Exercise brief:
Your answer must hold only the lines below from the line containing "Open the activities" through the line containing "Task: Uncheck the CRC64 checkbox", each reproduced exactly.

Provided entries:
****************************************
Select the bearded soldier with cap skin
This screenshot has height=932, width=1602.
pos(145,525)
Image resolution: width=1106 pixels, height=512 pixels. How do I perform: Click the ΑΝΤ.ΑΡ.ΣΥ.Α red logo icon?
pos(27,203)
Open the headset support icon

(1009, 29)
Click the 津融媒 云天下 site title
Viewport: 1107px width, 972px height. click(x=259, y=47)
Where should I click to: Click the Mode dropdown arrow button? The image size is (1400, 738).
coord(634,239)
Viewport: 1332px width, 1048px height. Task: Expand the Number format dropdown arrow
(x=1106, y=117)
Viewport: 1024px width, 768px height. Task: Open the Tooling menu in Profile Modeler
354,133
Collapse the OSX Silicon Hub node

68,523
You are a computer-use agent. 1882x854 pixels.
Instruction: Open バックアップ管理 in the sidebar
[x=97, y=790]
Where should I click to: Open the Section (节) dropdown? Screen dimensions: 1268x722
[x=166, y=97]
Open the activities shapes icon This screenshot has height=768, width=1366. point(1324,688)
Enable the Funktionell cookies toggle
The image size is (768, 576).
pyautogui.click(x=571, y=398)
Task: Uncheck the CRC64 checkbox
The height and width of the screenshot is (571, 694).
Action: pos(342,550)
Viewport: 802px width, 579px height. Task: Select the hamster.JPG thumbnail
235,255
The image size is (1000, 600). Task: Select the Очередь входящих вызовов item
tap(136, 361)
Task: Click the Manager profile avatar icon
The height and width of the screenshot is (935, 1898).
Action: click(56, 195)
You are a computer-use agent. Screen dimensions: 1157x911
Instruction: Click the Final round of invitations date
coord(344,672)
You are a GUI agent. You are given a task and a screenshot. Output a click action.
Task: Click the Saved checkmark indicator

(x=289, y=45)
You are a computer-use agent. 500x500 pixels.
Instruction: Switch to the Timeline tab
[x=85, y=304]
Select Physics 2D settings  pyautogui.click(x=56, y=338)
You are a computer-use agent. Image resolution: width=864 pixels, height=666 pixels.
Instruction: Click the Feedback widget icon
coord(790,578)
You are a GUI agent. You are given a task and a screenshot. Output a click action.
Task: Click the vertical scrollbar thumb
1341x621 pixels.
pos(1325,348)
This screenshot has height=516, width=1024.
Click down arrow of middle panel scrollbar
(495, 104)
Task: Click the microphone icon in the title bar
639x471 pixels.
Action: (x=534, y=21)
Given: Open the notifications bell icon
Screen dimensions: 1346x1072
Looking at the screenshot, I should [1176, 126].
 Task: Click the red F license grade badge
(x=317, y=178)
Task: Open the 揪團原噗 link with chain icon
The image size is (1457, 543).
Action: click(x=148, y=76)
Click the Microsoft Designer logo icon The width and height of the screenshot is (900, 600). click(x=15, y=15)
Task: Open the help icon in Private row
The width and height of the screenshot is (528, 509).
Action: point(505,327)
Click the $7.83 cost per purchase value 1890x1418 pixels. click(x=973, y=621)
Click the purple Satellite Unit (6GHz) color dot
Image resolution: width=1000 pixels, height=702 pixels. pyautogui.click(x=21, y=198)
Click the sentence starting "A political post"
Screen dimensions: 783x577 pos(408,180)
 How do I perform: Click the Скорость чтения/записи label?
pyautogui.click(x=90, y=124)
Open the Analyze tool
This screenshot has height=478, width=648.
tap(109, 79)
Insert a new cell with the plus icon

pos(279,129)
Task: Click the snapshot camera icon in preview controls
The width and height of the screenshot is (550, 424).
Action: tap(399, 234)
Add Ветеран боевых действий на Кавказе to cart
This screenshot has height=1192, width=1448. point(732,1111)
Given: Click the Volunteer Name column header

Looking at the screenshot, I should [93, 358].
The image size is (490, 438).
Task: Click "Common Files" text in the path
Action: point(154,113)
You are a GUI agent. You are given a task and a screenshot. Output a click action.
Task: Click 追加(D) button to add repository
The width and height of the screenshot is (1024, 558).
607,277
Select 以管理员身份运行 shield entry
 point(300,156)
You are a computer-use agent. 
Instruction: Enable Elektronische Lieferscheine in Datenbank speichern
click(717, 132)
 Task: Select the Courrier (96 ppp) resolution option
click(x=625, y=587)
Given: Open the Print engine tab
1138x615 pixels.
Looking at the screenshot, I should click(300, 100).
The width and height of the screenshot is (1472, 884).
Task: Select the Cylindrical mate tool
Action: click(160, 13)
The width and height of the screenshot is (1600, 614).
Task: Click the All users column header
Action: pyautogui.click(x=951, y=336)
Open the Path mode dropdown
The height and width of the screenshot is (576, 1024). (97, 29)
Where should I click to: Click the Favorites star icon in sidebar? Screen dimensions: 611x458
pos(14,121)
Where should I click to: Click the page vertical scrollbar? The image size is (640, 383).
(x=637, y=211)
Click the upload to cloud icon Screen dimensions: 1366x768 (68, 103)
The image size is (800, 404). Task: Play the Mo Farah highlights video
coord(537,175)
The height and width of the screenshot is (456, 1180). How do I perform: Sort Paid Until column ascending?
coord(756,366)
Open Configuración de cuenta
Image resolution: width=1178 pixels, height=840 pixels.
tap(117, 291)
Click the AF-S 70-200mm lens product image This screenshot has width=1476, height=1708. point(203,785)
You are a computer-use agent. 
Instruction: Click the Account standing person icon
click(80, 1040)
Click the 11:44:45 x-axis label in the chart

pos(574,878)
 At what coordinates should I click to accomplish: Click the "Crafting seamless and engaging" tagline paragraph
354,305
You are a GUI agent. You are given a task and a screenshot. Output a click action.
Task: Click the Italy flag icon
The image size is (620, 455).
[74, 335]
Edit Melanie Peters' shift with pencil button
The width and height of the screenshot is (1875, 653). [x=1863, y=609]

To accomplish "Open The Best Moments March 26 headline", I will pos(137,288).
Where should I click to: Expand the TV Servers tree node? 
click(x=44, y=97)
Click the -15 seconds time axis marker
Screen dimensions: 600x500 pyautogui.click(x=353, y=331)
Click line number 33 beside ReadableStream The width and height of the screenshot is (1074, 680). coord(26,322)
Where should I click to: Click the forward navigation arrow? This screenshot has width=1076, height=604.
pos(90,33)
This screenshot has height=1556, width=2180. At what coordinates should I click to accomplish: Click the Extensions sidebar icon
****************************************
Task result:
Open the activities shapes icon This screenshot has height=768, width=1366. point(1324,688)
Enable the Funktionell cookies toggle
The image size is (768, 576).
pyautogui.click(x=571, y=398)
Task: Uncheck the CRC64 checkbox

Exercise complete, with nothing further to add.